WHAT TO DO: Write out the lines from the one containing "Given: Expand the 高级库 section" through the one containing "(x=44, y=627)", renaming "Given" to "Goal" and leaving everything else as it is.
>> START TASK INPUT
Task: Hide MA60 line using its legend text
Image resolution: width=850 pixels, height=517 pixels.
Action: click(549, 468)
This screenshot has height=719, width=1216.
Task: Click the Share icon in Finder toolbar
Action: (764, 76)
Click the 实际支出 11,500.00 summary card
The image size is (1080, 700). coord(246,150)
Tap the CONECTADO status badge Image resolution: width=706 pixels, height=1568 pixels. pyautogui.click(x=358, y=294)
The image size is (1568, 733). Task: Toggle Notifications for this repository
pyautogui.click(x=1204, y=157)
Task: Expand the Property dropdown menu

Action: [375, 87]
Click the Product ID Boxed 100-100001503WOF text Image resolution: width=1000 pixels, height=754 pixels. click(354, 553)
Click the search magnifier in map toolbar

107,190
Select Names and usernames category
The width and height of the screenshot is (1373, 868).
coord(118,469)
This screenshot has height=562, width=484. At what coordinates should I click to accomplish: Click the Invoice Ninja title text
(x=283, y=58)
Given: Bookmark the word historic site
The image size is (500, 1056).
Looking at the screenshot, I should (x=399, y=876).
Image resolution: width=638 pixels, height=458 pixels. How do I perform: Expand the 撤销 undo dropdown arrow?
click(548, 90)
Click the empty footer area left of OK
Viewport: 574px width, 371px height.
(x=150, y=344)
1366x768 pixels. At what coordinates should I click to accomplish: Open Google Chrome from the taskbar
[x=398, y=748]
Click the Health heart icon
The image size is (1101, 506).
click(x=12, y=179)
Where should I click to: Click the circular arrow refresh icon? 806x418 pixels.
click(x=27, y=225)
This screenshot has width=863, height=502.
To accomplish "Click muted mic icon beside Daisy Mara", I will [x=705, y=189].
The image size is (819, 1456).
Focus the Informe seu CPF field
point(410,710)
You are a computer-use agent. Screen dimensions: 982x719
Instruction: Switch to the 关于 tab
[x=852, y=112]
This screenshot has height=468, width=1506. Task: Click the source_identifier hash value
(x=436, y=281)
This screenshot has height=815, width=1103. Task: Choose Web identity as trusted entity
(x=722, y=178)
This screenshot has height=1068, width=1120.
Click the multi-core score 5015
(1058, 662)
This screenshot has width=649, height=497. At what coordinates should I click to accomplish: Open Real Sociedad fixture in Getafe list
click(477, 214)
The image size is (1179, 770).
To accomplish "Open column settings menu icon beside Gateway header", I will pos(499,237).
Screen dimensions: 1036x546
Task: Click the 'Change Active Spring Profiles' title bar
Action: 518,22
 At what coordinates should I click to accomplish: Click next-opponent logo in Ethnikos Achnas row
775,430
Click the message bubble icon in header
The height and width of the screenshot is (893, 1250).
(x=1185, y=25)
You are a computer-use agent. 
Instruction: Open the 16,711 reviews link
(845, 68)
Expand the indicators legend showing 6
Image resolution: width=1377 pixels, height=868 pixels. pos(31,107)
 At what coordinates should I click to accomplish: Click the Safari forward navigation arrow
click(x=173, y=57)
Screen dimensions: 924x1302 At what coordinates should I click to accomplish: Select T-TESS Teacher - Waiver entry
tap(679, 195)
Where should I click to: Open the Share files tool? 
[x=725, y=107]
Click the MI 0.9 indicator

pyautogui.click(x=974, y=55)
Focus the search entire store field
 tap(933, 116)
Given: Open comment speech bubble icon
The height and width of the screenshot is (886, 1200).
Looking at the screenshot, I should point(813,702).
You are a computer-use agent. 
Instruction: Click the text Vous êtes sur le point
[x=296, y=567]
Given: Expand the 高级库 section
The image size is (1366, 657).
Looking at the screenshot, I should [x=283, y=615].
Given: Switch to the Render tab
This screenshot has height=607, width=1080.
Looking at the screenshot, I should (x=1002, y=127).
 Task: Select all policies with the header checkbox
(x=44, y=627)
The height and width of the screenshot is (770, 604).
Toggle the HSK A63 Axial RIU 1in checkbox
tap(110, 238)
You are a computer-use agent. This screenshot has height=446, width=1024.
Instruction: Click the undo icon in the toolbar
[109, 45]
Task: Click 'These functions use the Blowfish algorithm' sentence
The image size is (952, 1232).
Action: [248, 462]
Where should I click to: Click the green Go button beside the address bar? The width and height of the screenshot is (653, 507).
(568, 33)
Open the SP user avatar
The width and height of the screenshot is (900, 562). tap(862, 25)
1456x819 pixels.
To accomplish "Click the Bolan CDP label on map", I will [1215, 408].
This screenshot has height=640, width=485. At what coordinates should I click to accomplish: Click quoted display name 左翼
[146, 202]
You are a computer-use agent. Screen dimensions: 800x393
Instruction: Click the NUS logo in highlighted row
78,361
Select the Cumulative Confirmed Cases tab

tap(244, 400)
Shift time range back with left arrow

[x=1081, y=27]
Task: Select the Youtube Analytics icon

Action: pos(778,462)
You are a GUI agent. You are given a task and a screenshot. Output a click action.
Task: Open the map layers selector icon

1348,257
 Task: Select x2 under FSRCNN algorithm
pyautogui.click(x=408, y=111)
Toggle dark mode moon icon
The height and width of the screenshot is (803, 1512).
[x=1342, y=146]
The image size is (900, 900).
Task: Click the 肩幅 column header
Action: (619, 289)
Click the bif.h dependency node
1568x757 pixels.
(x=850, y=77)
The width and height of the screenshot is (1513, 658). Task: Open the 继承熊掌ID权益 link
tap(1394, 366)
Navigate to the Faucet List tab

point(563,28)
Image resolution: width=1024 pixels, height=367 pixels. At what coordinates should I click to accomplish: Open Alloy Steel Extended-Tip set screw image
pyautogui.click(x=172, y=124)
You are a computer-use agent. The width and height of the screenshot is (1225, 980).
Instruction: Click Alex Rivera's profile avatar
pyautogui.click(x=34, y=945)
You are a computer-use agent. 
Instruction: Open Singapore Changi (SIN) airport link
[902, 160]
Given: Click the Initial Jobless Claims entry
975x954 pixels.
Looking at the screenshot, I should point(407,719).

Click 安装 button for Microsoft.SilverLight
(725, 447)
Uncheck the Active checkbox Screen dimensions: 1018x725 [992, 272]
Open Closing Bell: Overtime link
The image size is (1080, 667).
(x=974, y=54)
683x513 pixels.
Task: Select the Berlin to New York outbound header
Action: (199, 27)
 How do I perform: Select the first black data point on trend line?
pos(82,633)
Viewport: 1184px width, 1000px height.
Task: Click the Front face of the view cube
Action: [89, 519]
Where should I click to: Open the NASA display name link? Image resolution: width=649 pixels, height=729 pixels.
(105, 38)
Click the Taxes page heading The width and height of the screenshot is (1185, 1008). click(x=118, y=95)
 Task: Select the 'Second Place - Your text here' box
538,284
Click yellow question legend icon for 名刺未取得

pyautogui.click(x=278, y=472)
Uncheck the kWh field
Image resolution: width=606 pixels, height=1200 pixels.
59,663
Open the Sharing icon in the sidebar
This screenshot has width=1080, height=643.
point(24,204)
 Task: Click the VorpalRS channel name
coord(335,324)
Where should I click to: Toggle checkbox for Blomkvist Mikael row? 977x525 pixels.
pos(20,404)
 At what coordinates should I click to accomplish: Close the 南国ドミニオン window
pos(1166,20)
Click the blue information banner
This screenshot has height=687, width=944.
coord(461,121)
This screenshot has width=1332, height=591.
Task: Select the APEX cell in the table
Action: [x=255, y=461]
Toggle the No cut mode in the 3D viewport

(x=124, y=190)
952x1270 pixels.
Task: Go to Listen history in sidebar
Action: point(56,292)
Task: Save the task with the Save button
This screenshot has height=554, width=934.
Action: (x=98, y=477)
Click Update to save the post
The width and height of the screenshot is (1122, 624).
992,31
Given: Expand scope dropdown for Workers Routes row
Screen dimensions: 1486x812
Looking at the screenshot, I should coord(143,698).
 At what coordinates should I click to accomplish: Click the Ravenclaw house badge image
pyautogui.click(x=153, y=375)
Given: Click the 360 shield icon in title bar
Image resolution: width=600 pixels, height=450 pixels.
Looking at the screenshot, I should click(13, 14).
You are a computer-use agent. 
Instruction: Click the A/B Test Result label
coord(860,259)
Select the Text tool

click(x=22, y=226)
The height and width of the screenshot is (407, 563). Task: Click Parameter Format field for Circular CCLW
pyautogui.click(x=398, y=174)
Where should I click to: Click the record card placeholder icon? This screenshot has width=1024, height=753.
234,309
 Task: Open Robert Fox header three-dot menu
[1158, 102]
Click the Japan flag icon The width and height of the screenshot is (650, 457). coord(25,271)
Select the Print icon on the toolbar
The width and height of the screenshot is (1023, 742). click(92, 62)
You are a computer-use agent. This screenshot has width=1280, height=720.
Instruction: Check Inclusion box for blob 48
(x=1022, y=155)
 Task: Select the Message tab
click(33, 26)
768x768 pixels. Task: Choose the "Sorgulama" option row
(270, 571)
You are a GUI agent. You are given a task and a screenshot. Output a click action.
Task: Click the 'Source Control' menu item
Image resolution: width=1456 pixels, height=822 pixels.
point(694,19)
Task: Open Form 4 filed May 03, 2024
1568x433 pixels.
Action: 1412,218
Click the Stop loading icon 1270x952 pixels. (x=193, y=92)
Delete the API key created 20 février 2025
>> END TASK INPUT
WRITTEN SOLUTION:
Goal: Expand the 高级库 section
The image size is (1366, 657).
Looking at the screenshot, I should [x=283, y=615].
Goal: Switch to the Render tab
This screenshot has height=607, width=1080.
Looking at the screenshot, I should (x=1002, y=127).
 Task: Select all policies with the header checkbox
(x=44, y=627)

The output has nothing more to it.